Directives –
1) In the Applesoft BASIC text, how large was the assembly language version of BASIC that Apple licensed from Microsoft?
2) Render this sentence from the Applesoft BASIC text in Spanish: "Apple's customers were demanding a version of BASIC that supported floating point calculations."
3) For each statement, say yes or no according to the Applesoft BASIC text and quote the words that decide it: (a) Applesoft BASIC ran faster than Integer BASIC. (b) Applesoft BASIC used line numbers. (c) DIM A$(10) produced ten string variables.

Given text –
----------

Apple's customers were demanding a version of BASIC that supported floating point calculations. As Steve Wozniak, the creator of Integer BASIC and the only person who understood it well enough to add floating point features, was busy with the Disk II drive and device controller, and with Apple DOS, Apple turned to Microsoft, who was the BASIC vendor of choice after their success with Altair BASIC, and licensed a 10 KB assembly language version of BASIC dubbed "Applesoft."

It was similar to (and indeed shared a common code base with) BASIC implementations on other 6502-based computers, such as Commodore BASIC: it used line numbers, and spaces were not necessary in lines.

While Applesoft BASIC was slower than Integer BASIC, it had many features that the older BASIC lacked:

  • Atomic strings. A string is no longer an array of characters (like in Integer BASIC and C); it is instead a garbage-collected object (like in Scheme and Java). This allows for string arrays; DIM A$(10) resulted in a vector of eleven string variables numbered 0 to 10.

----------

Records –
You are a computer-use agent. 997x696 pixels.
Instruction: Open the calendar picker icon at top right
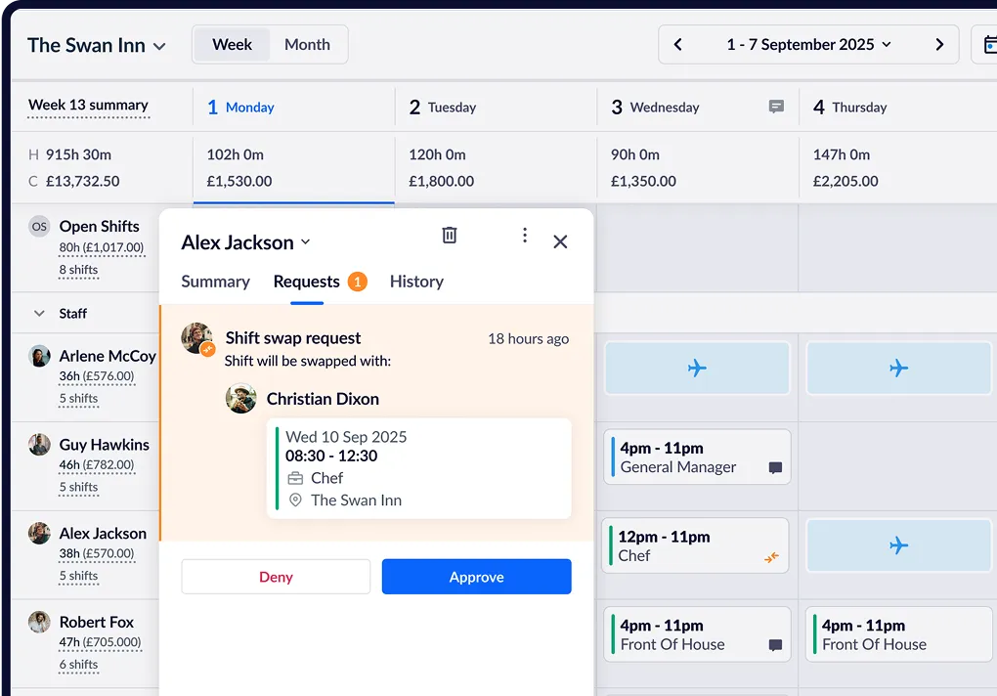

----------

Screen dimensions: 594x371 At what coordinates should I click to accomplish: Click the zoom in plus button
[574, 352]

----------

Answers to each task –
1) 10 KB

2) Los clientes de Apple exigían una versión de BASIC que admitiera cálculos de punto flotante.

3)
(a) No: "Applesoft BASIC was slower than Integer BASIC"
(b) Yes: "it used line numbers"
(c) No: "DIM A$(10) resulted in a vector of eleven string variables numbered 0 to 10"